Monday, February 21, 2005
THE OLD CATHOLIC CHURCH
There is an interesting history of the Old Catholic Church online, put together by Archbishop Bowman. It begins here.
The series of webpages are based on the writings of an Old Catholic Benedictine brother who lived in an Old Catholic community in Woodstock, New York. The articles were written for publication in the Catskill Mountain Star in 1941.
The history presented the surprising information that the Old Catholic Church is in communion with the Orthodox Church. This had not become apparent in the reading I've done on wandering bishops. For example, in the section titled "Toward Unity: The Restoration Movement" is this passage:
The joint Encyclical the Old Catholic Bishops in America in 1925, in which an outline of a really Christian society was advocated, met with such approval by representatives of the Eastern Orthodox Church that the Metropolitan John of the Holy Synod, of Russia, representing 127 Bishops and Archbishops in Russia, received the Old Catholic Church in America into union with that body in the same year. In 1933, under an agreement jointly entered into, the Orthodox Archbishop of Prague and Czechoslovakia, Savvatios, under the Orthodox Patriarch of Constantinople, placed the Orthodox Czechoslovaks in America under the jurisdiction of the American Old Catholic Archbishop, while at the same time Savvatios wa named Protector of the Old Catholics in Czechoslovakia.
And there is this passage from the section "Beyond 1941":
during and after the Second World War, Mar Georgius I, Patriarch of Glastonbury and Catholicos of the West began unifying the various strands of Old Catholics and independent Catholics. By 1956, through sub conditione consecrations, he had accumulated all sixteen lines of Apostolic succession know to exist: Syrian-Antiochene, Syrian-Malabar, Syrian-Gallican, Syro-Chaldean, Chaldean-Uniat, Coptic Orthodox, Armenian-Uniat, Order of Corporate Reunion, Old Catholic, Mariavite, Nonjuring, Anglican, Russian Orthodox, Russo-Syrian Orthodox, Greek-Melkite, and Liberal Catholic.

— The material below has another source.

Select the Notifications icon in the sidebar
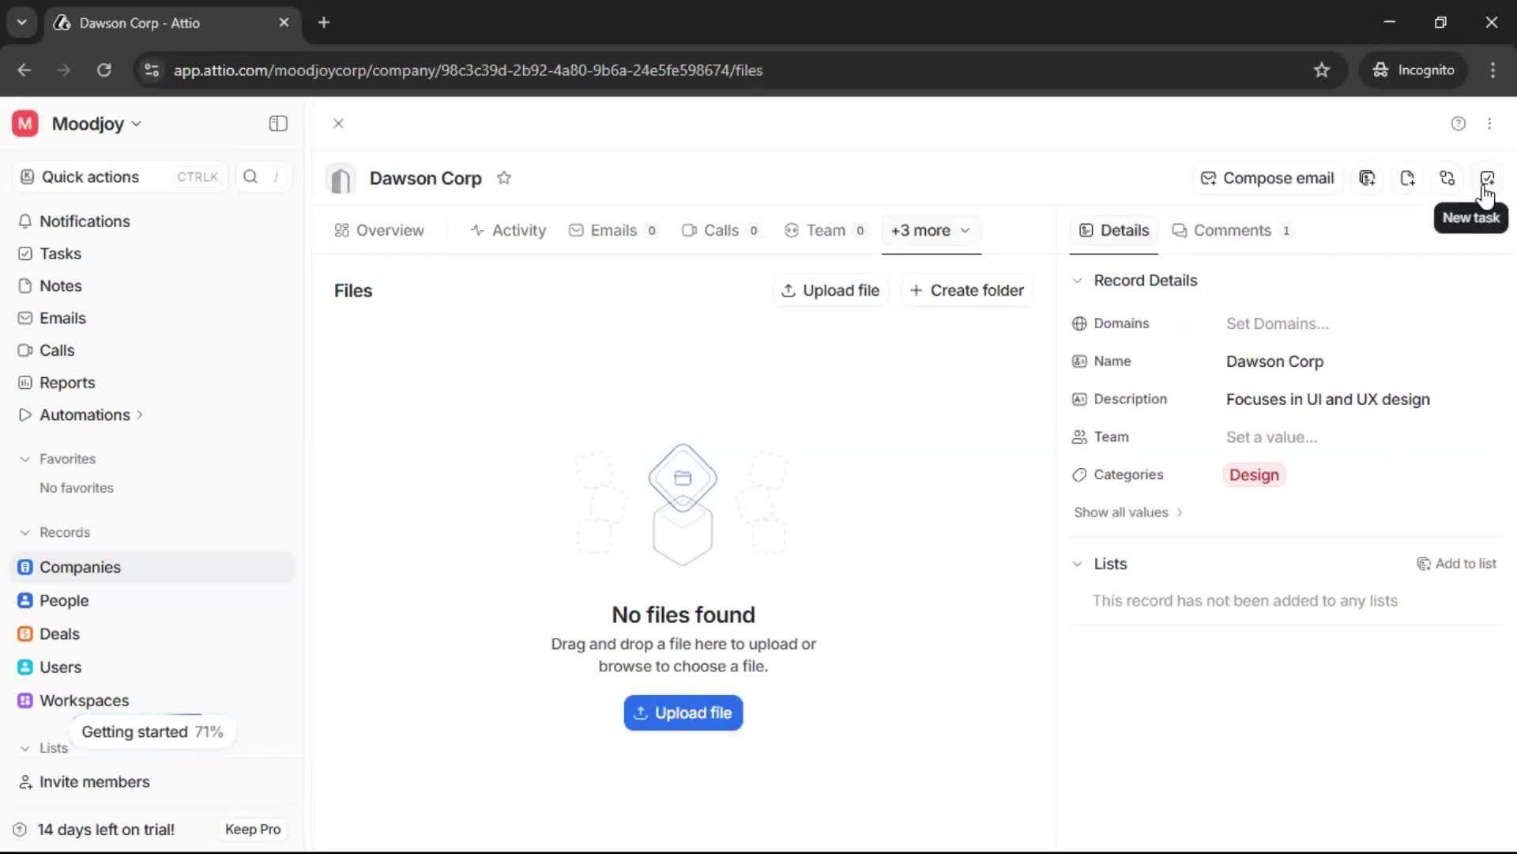pos(25,221)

Old Catholics ordain women. How do the Orthodox handle that? Old Catholics accept homosexual activity without judgment, as they do divorce. How do the Orthodox handle that? And then there is the matter of some Old Catholic groups that fall into the occult arena. Are the Orthodox accepting of that as well? When this question has arisen in the past, the answer has always been "no", but now it appears as though ecumenism is merging them into a united body in Europe.
I'll be the first to admit that I don't know my way around the intricacies of the Orthodox communion. There are small independent Orthodox Churches, though the two quoted passages above do not appear to be about independents. Rather they look to me to be about mainline Orthodox Patriarchies.